La contrefactuelle

La randomisation ou comment créer une contrefactuelle

Le principe de l’évaluation d’impact est de mettre en évidence l’effet causal – qu’Esther Duflo définit dans L’approche expérimentale en économie du développement [ref] comme « la différence entre la situation dans laquelle [un agent] se trouve lorsqu’il a bénéficié du programme et celle dans laquelle il se trouverait s’il n’en avait pas bénéficié » – d’un programme donné sur un échantillon restreint d’une population. Estimer un tel impact nécessite donc de connaître le contrefactuel, c’est-à-dire ce qui se serait produit en l’absence d’intervention. Si l’échantillon est restreint à un individu, il est impossible d’avoir accès au contrefactuel : c’est le problème dit de l’inférence causale, que décrit James Heckman dans l’article Randomization and social policy evaluation [ref] qu’il publie en 1992 :

« A crucial feature in the evaluation program is that we do not observe a same person in both states. »

Partant de ce constat qu’« il est bien entendu impossible d’identifier les effets du traitement pour chaque personne individuellement », Ester Duflo [2009] propose de mesurer l’effet causal moyen du programme. Pour ce faire, on procède à une évaluation simultanée sur deux groupes, l’un dit traité, qui participe au programme et l’autre dit témoin (que l’on appelle également le contrefactuel), qui n’y participe pas. Selon Esther Duflo [2009], « l’expérience randomisée, en faisant varier un seul facteur à la fois (le programme), nous permet d’obtenir une estimation valide de l’effet moyen d’un traitement pour une population donnée ».

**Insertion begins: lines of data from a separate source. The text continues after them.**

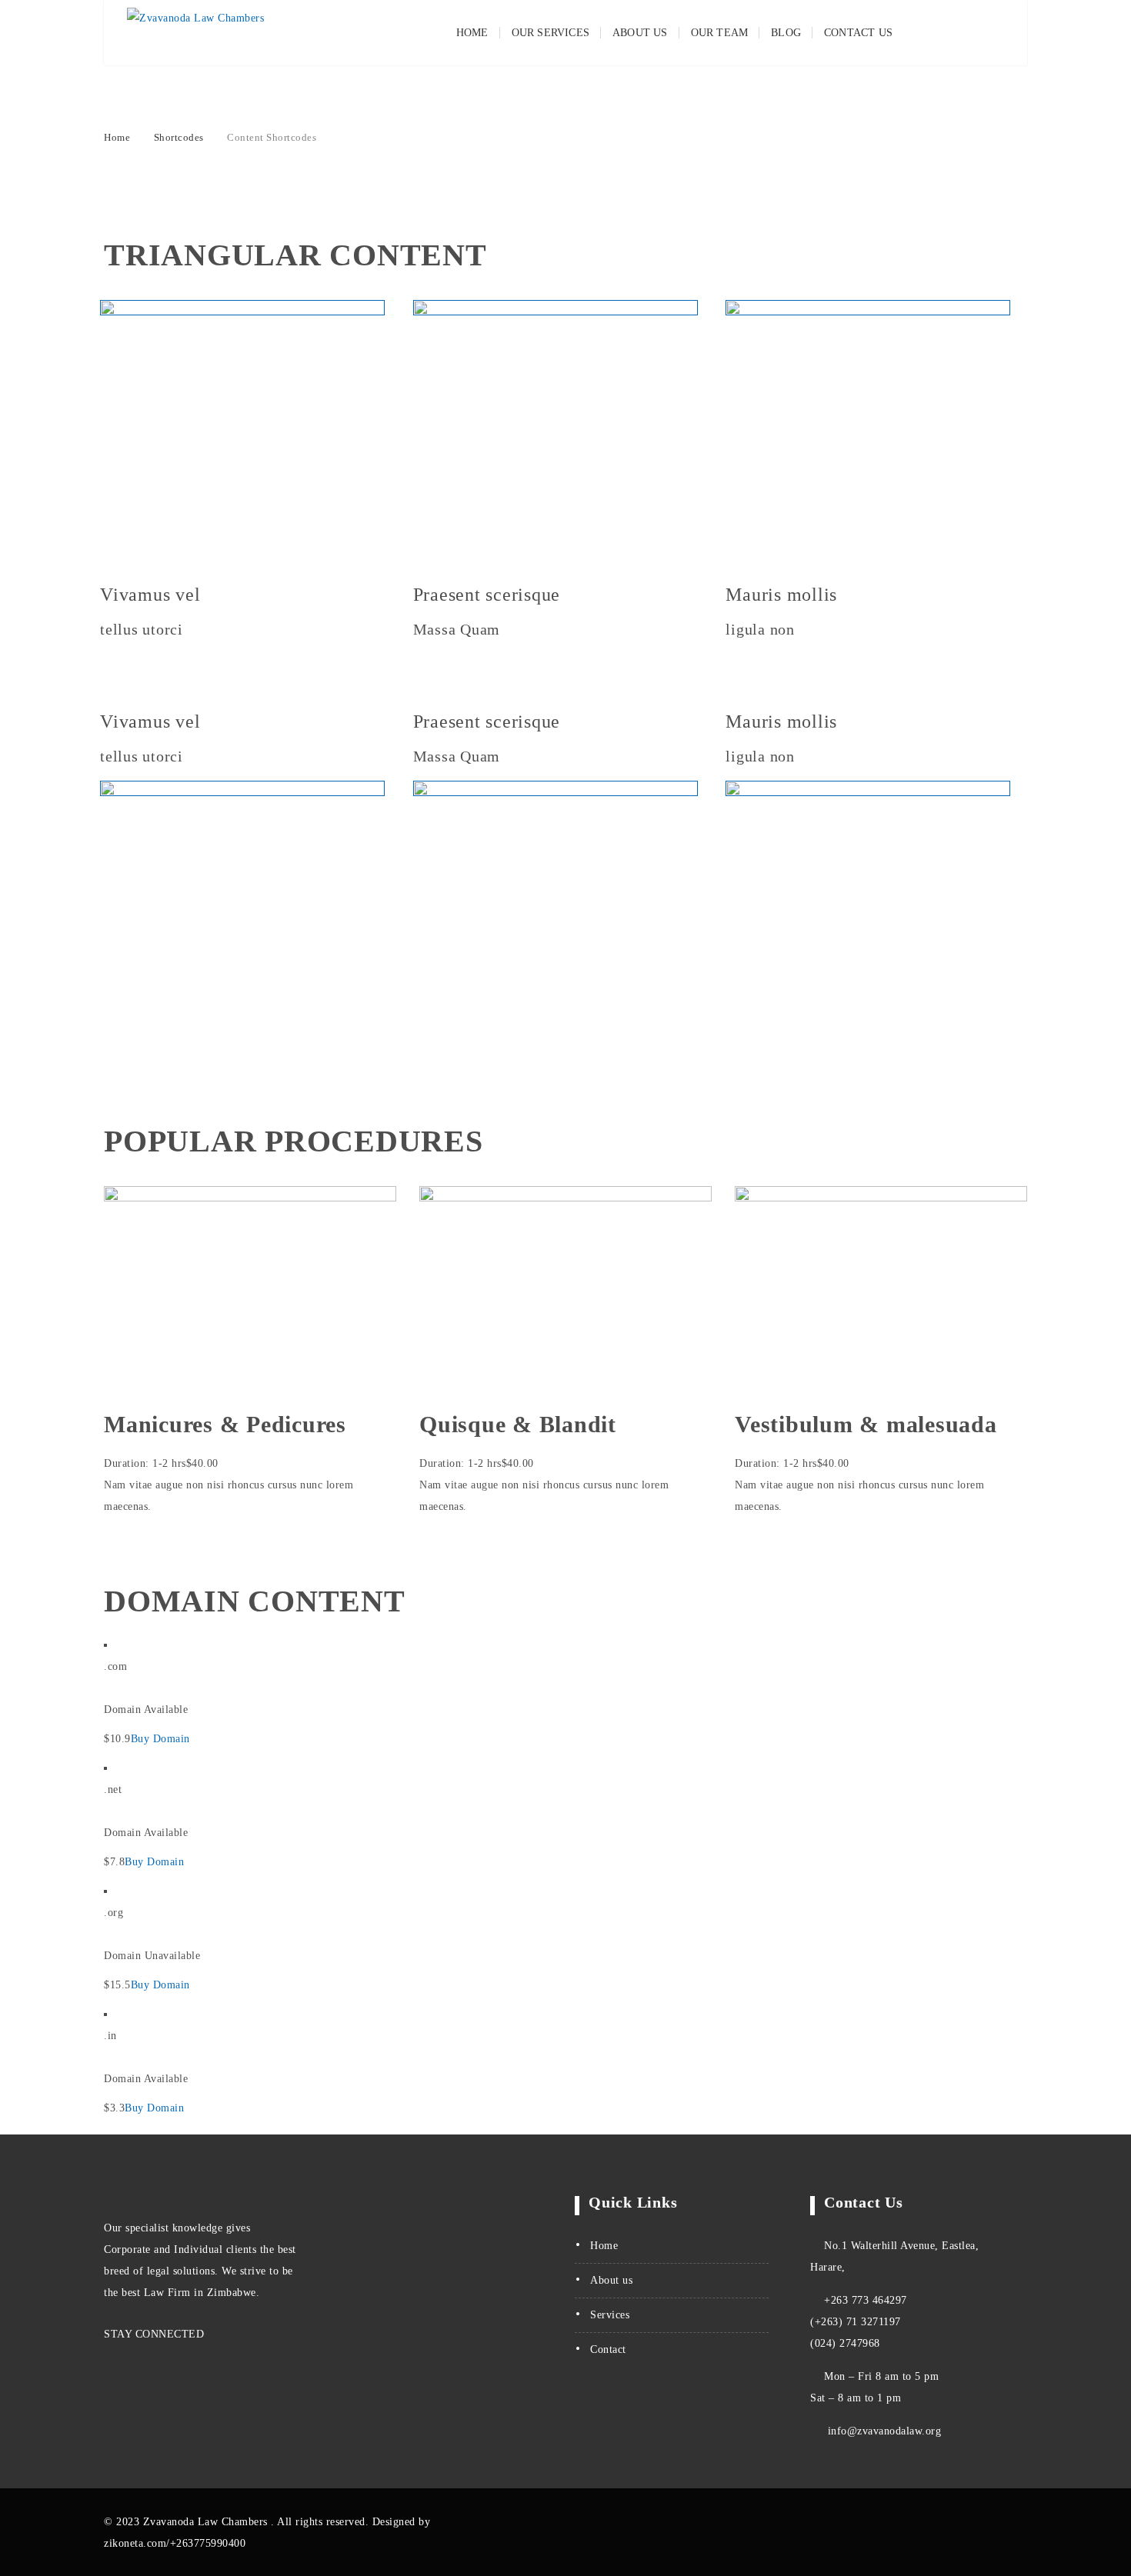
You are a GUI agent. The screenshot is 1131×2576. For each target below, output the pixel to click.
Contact (608, 2349)
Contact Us (858, 32)
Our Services (550, 32)
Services (609, 2315)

schema_rctProtocole expérimental d’un RCT

 

Le choix des groupes traité et témoin est primordial pour la validité des résultats de l’expérience. Ces groupes doivent être à la fois les plus identiques possible, pour que le contrefactuel soit pertinent, et également les plus représentatifs de la population générale, pour que les résultats présentent de l’intérêt. Afin de réduire au maximum les différences initiales entre les deux groupes étudiés, auquel cas se présente un biais dit de sélection dans les résultats, le choix des échantillons se fait de manière aléatoire : c’est la randomisation. Dans son livre Les expérimentations aléatoires en économie[ref], le normalien agrégé de sciences économiques et sociales Arthur Jatteau explique que ce tirage au sort aboutit à ce que les deux groupes « soient « comparables », suivant un certains nombres de variables, non seulement observables […] mais aussi, et c’est toute la force de la méthode, non observables ».

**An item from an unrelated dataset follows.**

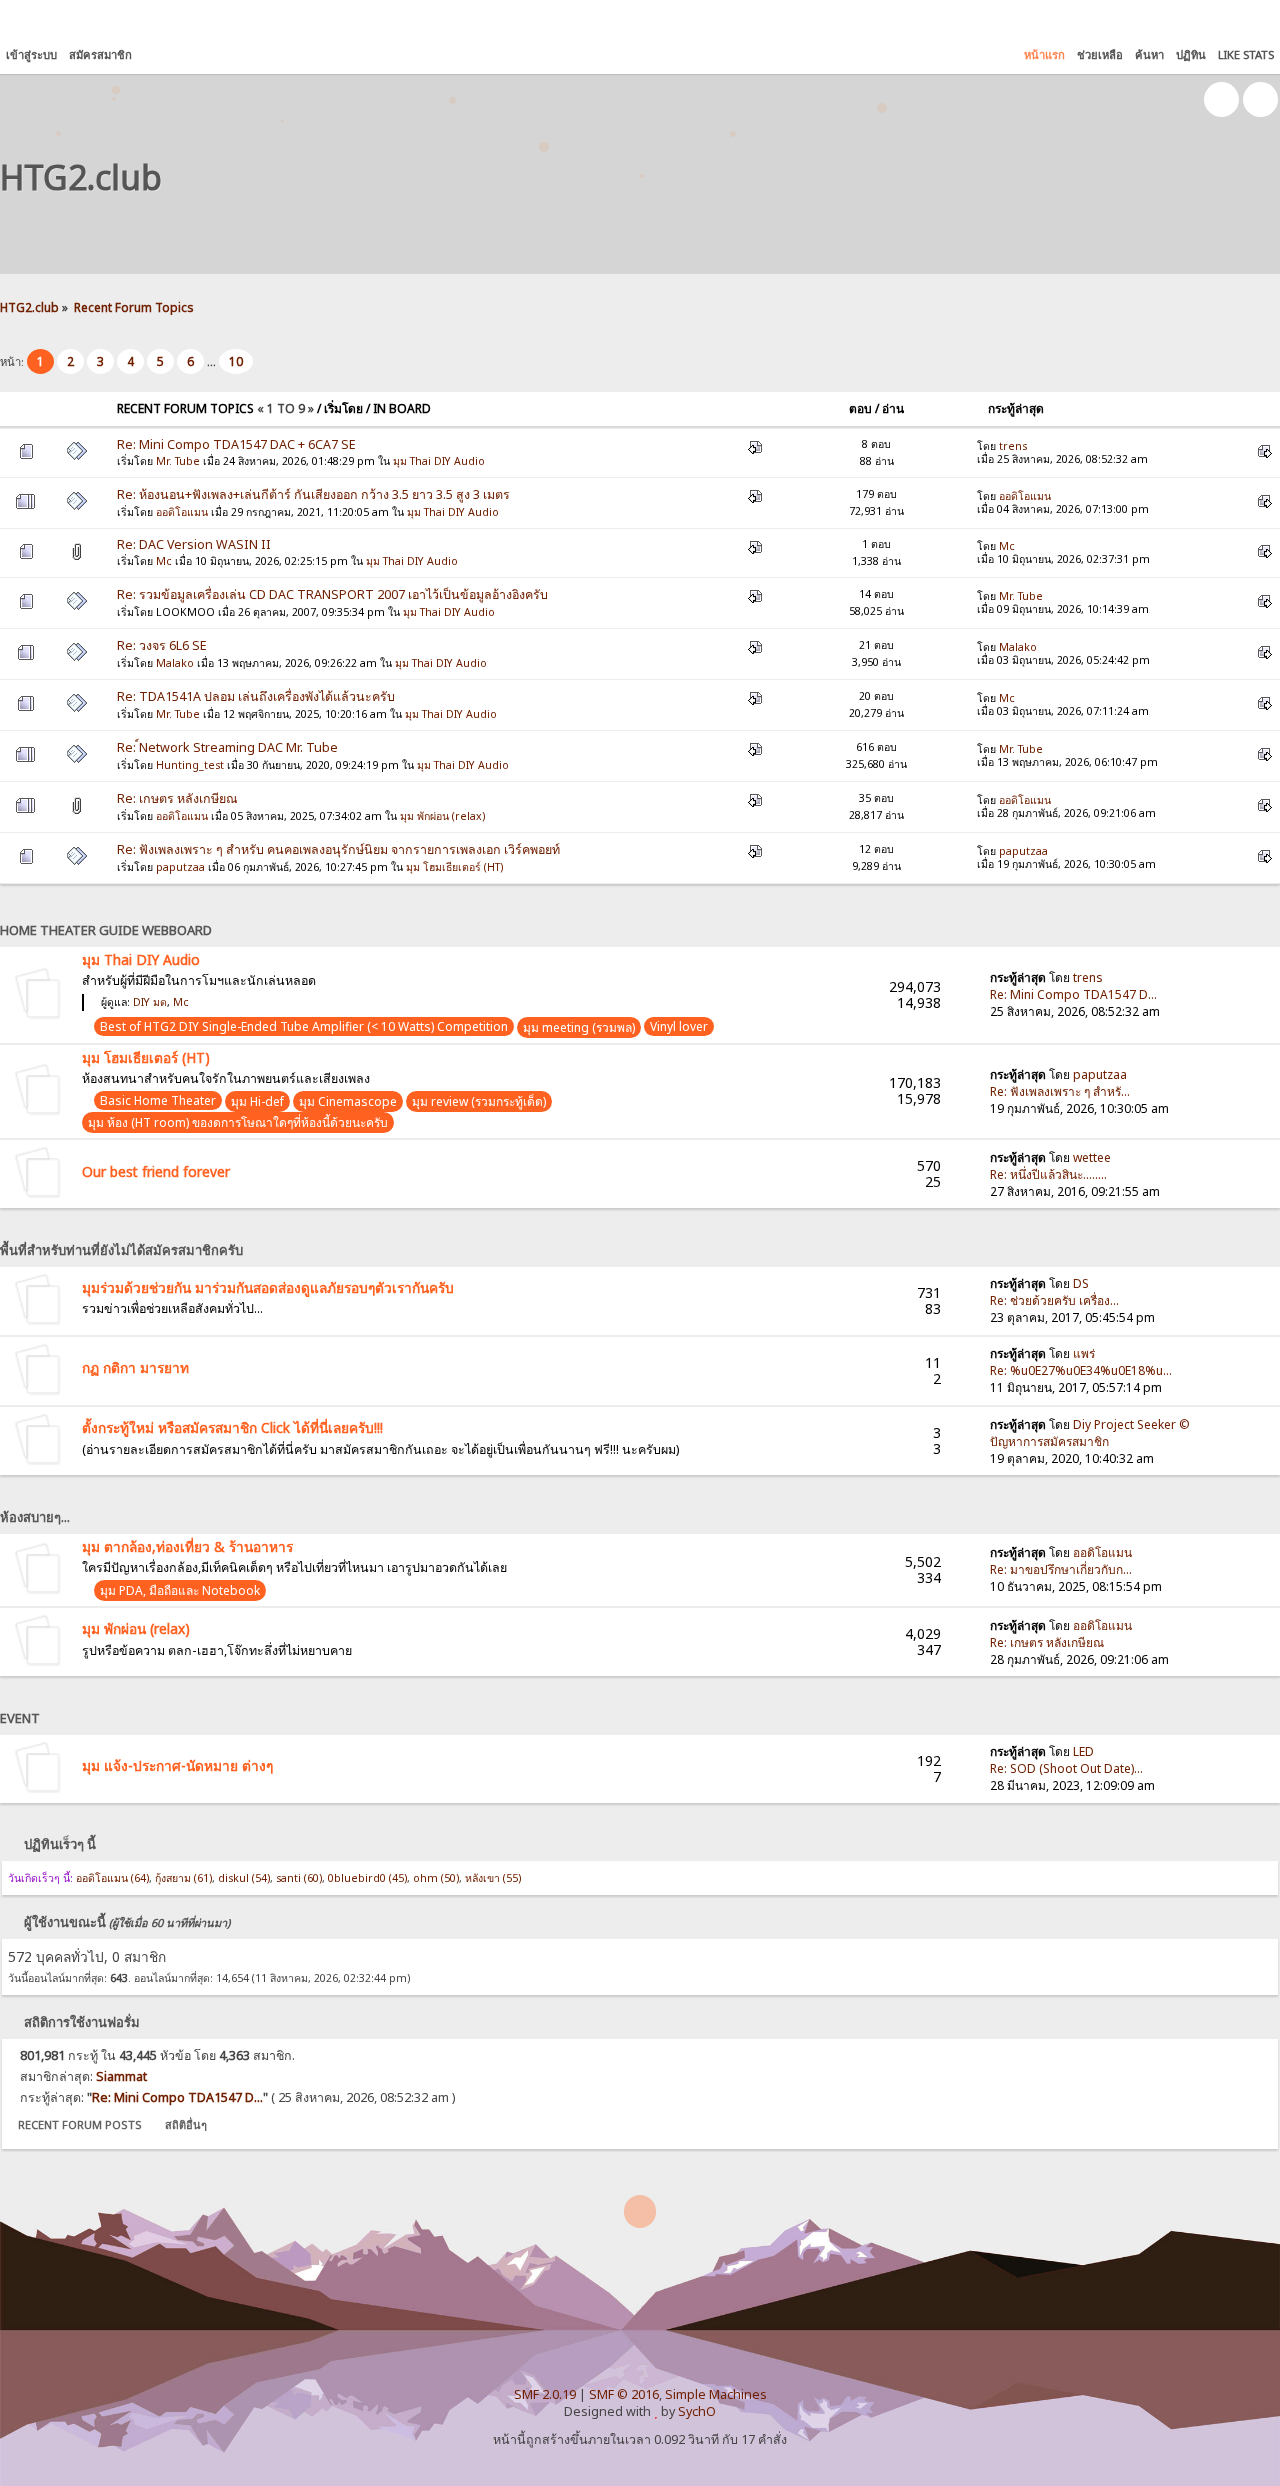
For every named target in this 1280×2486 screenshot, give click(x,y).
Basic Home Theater (158, 1100)
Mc (164, 561)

L’intérêt de l’idée de la randomisation est reconnu par la plupart des acteurs y compris ceux qui maintiennent une position relativement critique envers les résultats des RCT. James Heckman [1992] décrit cet argument de randomisation comme étant « simple et convainquant ». Pour Yannick L’Horty et Pascale Petit dans Évaluation aléatoire et expérimentations sociales[ref], cette méthode permet effectivement de « s’affranchir de ces bais de sélection » et de « produire un chiffrage très robuste avec une grande économie de moyen statistique ou économétrique ». Enfin, le chercheur que nous avons interrogé et qui a souhaité rester anonyme[ref] partage le sentiment que l’ « idée de départ peut être tout à fait louable » et que cette « motivation est très bonne à la base ».

Cependant, la confrontation de ce protocole aux réalités du terrain se traduit par l’apparition d’effets divers qui menacent la validité des résultats obtenus et rendent sceptiques de nombreux acteurs quant à la pertinence des RCT.